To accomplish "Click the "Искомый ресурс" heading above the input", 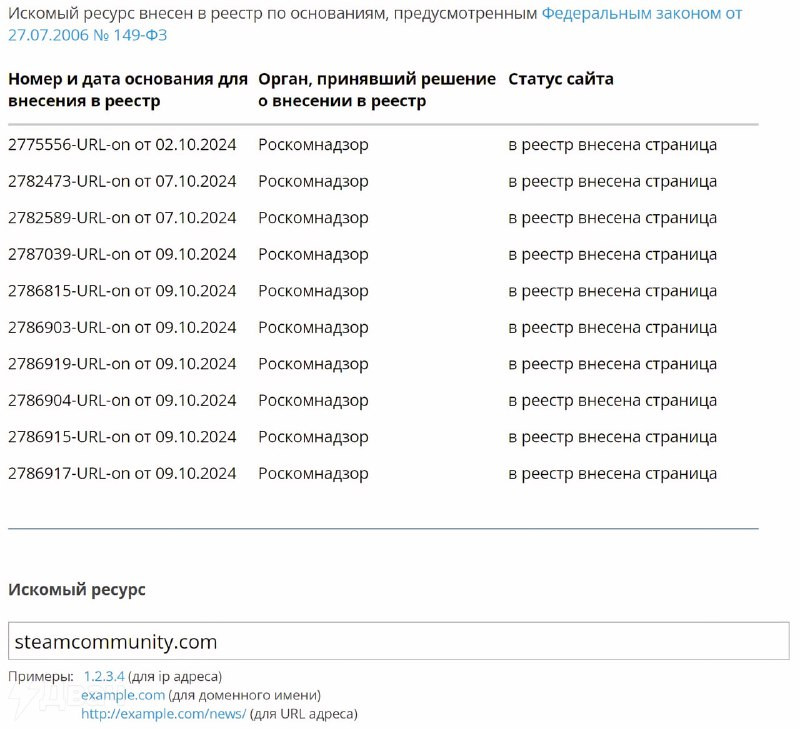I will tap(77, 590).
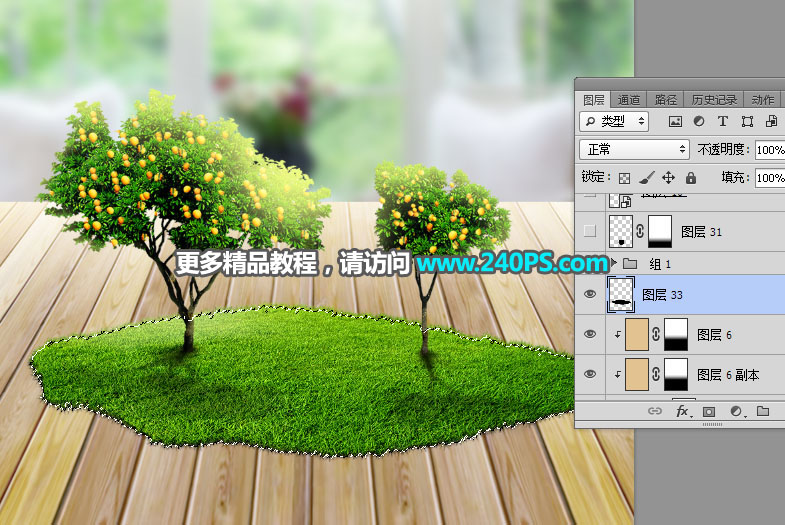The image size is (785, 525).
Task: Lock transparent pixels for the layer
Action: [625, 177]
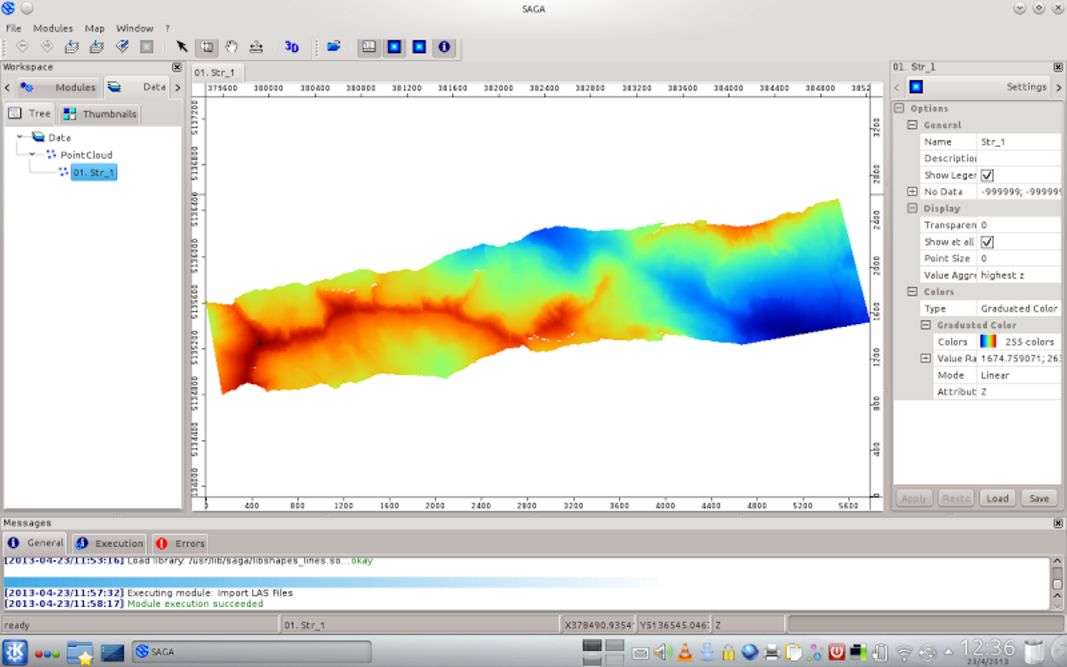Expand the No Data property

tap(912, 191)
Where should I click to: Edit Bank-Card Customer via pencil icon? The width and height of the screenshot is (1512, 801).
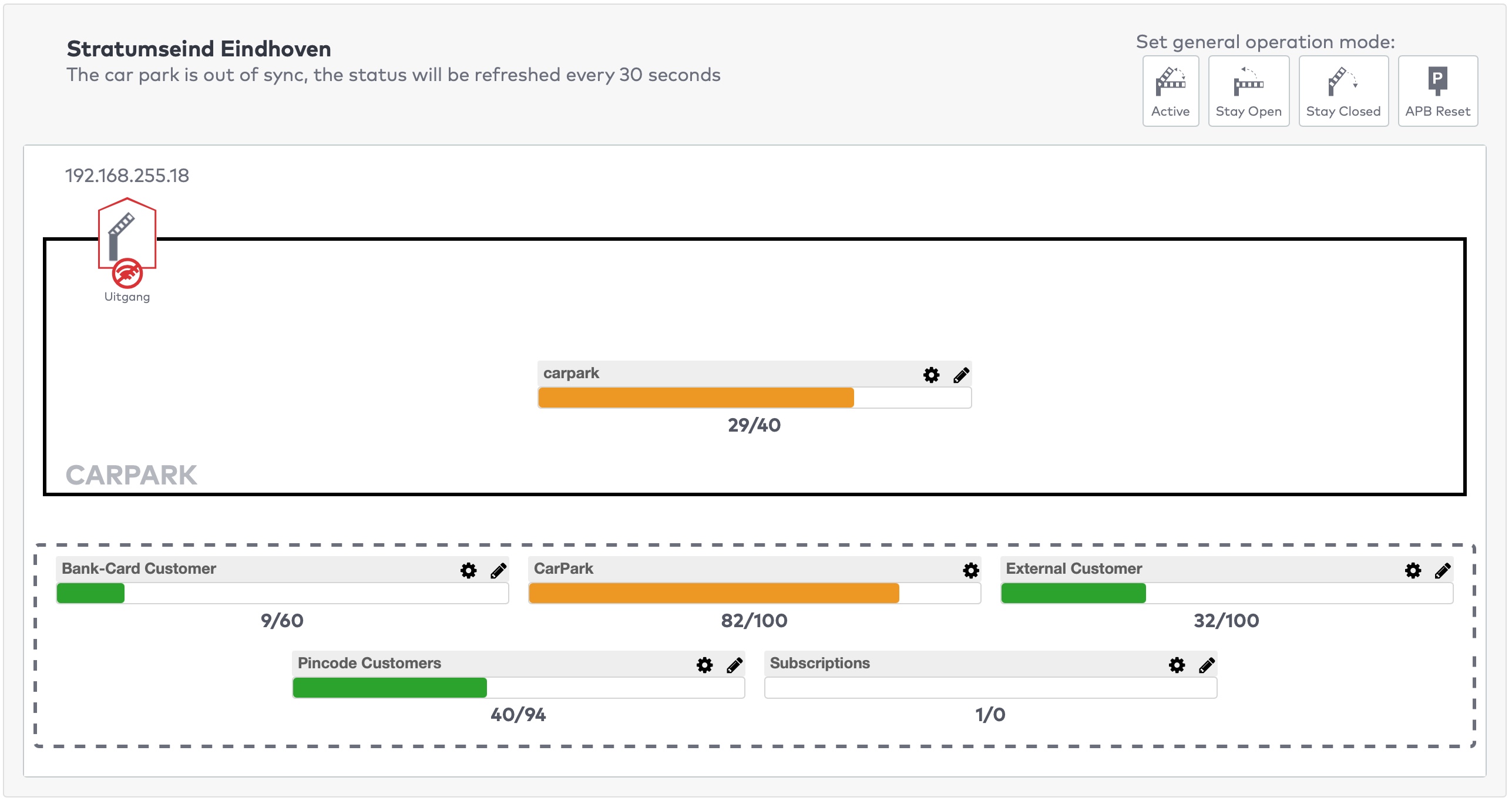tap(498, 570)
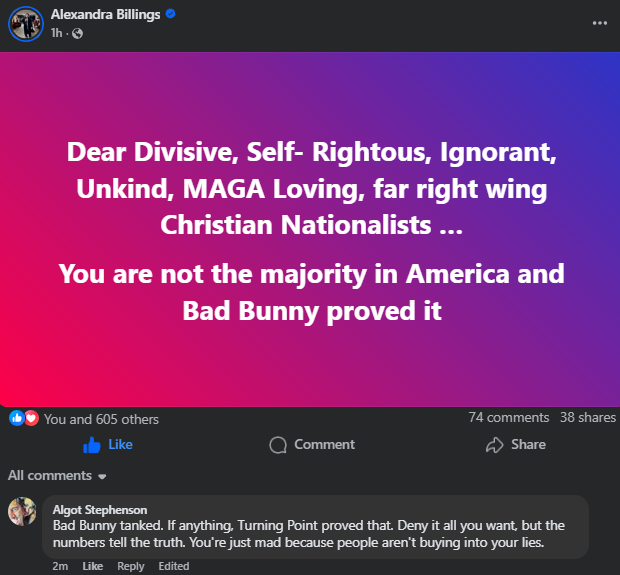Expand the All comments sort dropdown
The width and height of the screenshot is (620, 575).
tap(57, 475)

+-------+

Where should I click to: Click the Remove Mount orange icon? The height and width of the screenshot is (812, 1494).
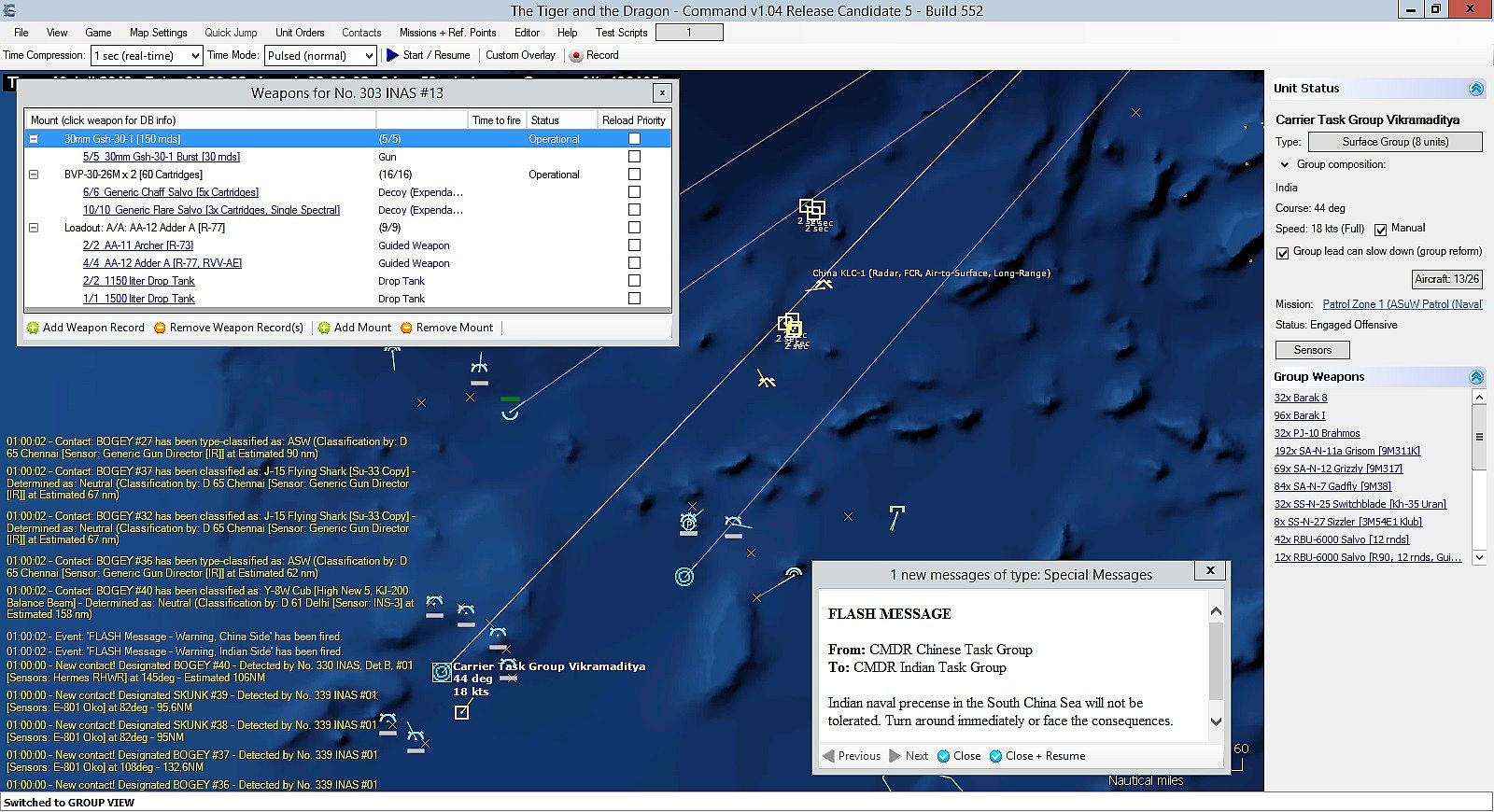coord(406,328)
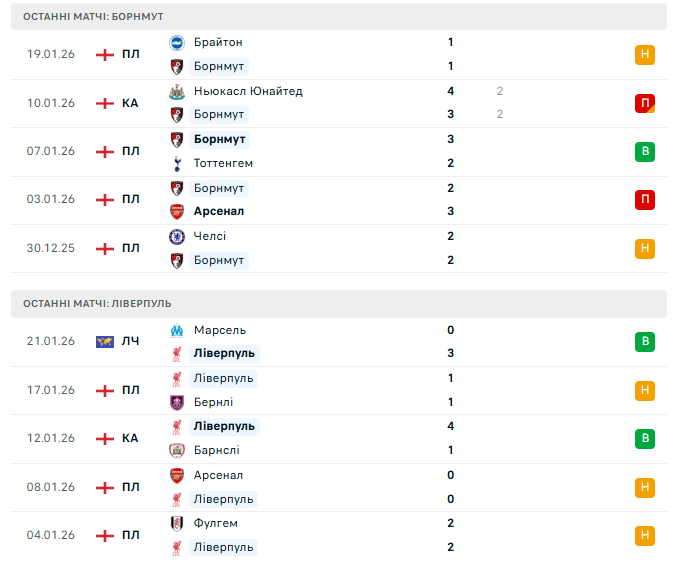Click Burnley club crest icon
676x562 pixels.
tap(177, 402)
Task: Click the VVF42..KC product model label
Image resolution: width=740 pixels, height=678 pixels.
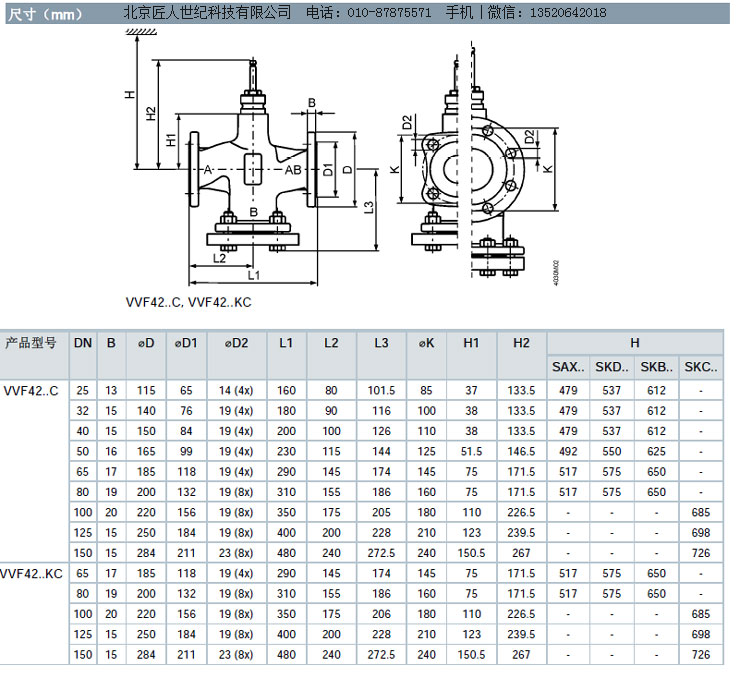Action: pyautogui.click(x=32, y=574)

+-------+

**TASK GOAL:**
The lines to set down run from the line with "Where should I click to: Click" up to and including the line with "Task: Click the VVF42..KC product model label" in the entries above. Reproduce them exactly, with no pictures.

**ANSWER:**
Where should I click to: Click the Remove Mount orange icon? The height and width of the screenshot is (812, 1494).
coord(406,328)
Click Burnley club crest icon
676x562 pixels.
tap(177, 402)
Task: Click the VVF42..KC product model label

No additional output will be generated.